Los patos y las patas (lit. 'The ducks and the ducklings') is a 2025 Peruvian jukebox musical romantic comedy film directed by Guillermo Castañeda (in his directorial debut) and written by Gabriel Iglesias. The title comes from the song of the same name, performed by Nosequien y Los Nosecuantos, the film stars Diego Villarán and Francisca Aronsson accompanied by Gian Piero Díaz, Daniela Sarfati, Macla Yamada, Kareem Pizarro, Anaí Padilla, Christian Ysla, Óscar Beltrán, Malú Menacho, Vasco Rodríguez and Emilram Cossio.

== Synopsis ==

In 1993, Tomacito is a shy teenager who arrives with his father at a beach where he meets Romina, a young woman with whom he falls in love.

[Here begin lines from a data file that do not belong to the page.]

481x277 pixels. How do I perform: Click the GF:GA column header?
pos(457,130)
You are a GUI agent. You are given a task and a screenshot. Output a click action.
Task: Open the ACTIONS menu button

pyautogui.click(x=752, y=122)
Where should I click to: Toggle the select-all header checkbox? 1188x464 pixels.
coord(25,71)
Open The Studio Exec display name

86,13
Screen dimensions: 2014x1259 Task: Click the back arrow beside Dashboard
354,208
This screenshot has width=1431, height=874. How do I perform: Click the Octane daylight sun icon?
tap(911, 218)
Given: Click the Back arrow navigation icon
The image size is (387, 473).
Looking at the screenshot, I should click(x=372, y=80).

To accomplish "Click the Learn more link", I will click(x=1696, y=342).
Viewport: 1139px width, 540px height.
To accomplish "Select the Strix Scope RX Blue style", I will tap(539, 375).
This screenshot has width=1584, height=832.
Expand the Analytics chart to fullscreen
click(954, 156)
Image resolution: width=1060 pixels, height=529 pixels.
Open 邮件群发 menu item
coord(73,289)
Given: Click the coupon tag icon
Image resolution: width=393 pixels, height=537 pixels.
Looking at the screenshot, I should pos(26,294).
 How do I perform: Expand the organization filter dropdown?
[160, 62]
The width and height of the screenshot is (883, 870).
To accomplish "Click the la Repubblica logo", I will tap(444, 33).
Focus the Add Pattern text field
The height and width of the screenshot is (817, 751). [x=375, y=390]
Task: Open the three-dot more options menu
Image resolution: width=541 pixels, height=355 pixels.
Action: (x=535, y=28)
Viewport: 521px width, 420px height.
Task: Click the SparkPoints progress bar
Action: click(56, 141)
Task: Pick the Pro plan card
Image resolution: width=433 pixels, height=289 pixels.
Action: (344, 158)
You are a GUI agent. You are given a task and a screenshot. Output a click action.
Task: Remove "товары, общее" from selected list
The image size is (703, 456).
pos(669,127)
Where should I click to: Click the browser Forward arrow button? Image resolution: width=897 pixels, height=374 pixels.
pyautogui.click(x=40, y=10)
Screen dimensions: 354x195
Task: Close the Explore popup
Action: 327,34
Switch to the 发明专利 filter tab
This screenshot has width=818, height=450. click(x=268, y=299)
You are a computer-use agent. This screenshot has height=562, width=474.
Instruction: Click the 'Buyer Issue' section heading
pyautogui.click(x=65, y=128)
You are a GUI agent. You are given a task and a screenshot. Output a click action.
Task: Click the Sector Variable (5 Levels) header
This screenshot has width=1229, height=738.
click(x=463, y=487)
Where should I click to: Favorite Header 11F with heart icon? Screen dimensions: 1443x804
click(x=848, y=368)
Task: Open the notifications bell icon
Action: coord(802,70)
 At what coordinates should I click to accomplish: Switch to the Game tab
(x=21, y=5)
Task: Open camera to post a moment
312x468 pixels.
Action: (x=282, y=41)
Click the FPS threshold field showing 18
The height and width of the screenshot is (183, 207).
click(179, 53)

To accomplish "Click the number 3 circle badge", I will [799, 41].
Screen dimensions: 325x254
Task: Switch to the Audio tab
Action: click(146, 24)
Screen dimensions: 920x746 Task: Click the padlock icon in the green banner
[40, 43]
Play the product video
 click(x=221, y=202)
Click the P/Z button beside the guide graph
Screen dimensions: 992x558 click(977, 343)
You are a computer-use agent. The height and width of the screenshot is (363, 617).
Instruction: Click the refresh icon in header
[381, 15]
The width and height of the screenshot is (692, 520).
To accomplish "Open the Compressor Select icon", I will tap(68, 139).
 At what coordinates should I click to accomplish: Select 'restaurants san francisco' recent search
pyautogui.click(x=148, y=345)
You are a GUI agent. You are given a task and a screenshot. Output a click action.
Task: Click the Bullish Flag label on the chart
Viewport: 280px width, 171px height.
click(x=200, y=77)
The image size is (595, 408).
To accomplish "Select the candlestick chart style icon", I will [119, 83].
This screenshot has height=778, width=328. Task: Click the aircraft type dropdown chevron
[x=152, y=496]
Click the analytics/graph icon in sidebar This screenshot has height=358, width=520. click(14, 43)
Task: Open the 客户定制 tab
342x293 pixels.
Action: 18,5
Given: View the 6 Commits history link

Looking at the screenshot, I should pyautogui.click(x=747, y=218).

Returning to school also forces him to confront a new school environment, where he finds unexpected support in his teacher Mario Hart, who becomes his emotional guide, encouraging him to express his emotions through music.

== Cast ==
The actors participating in this film are:

- Diego Villarán as Tomacito
- Francisca Aronsson as Romina
- Gian Piero Díaz as Mario Hart
- Daniela Sarfati
- Macla Yamada as Miss Lola
- Kareem Pizarro as Jotache
- Anaí Padilla
- Christian Ysla
- Óscar Beltrán as Tomacito's father
- Malú Menacho
- Vasco Rodríguez
- Emilram Cossio

== Production ==
Principal photography began in late January 2025 and ended on March 7 of the same year in Punta Negra, Lima.

== Release ==
The film premiered on September 18, 2025, in Peruvian theaters.